The election process is Raft's core availability mechanism. It's based on a heartbeat signal. If a follower stops receiving signals from the leader for a configurable period, it assumes the leader has failed and:

  1. Increments its currentTerm.
  2. Transitions to Candidate state.
  3. Requests votes from other nodes via the RequestVote RPC.

The split vote problem

If many nodes transition to candidate simultaneously, votes can fragment so that no one reaches quorum. Raft solves this with a simple yet effective approach: randomized timeouts.

By assigning each node a random wait time (typically between 150ms and 300ms), it's very likely that one will "wake up" first, request votes, and win the election before the rest become competitors. Simple and robust.

Log replication: data persistence

Once a leader is elected, its job is to accept client commands and replicate them. This is where the Log Matching Property comes in — a safety guarantee based on induction:

If two entries in different logs share the same index and term, then they contain the same command and all preceding entries are identical.

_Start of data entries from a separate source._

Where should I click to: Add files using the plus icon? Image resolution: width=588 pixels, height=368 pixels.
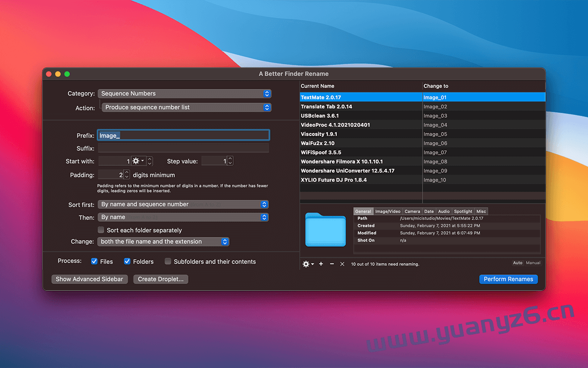[320, 264]
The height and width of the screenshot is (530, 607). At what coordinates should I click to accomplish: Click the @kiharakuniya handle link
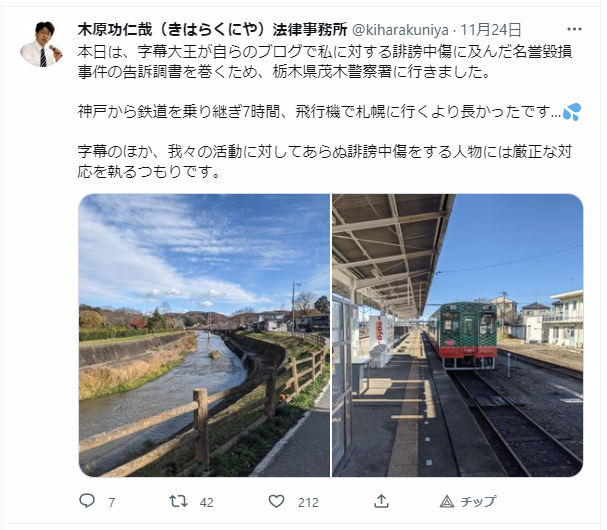tap(400, 30)
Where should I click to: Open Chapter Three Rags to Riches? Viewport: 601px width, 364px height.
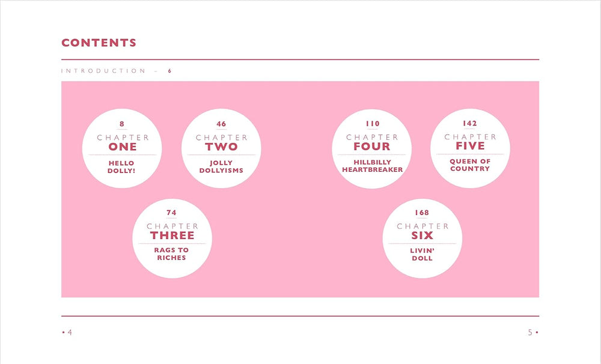[x=172, y=238]
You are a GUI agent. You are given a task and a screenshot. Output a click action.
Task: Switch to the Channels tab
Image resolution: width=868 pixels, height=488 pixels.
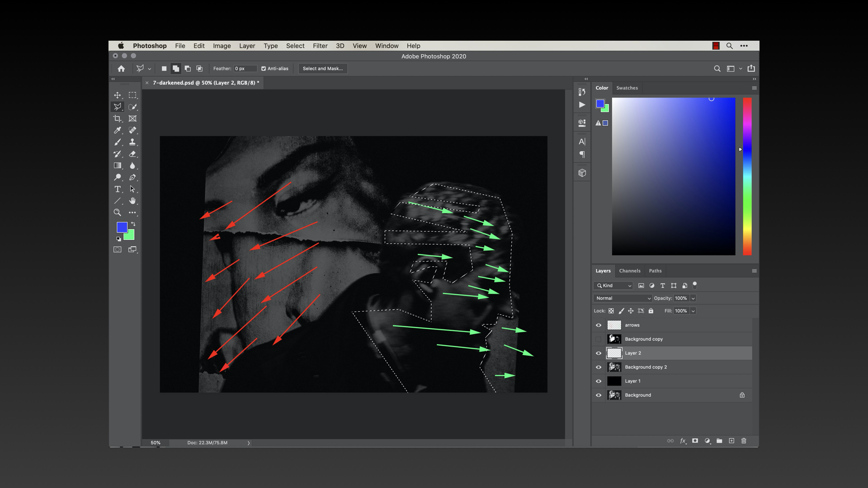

This ensures that once the leader confirms an entry has been replicated on a quorum of nodes, it's considered committed:

$$\text{entry} \in \text{committed} \implies \text{entry} \in \text{log of all future leaders}$$

Conclusion

What interests me most about Raft isn't its efficiency (which is reasonable), but its design oriented towards understanding. By separating leader election, log replication, and safety into independent subproblems, it allows reasoning about each part without having to keep the entire system in mind at once.

If you're interested in the topic, the original paper is surprisingly readable, and the interactive Raft visualization is an excellent tool for understanding state transitions in action.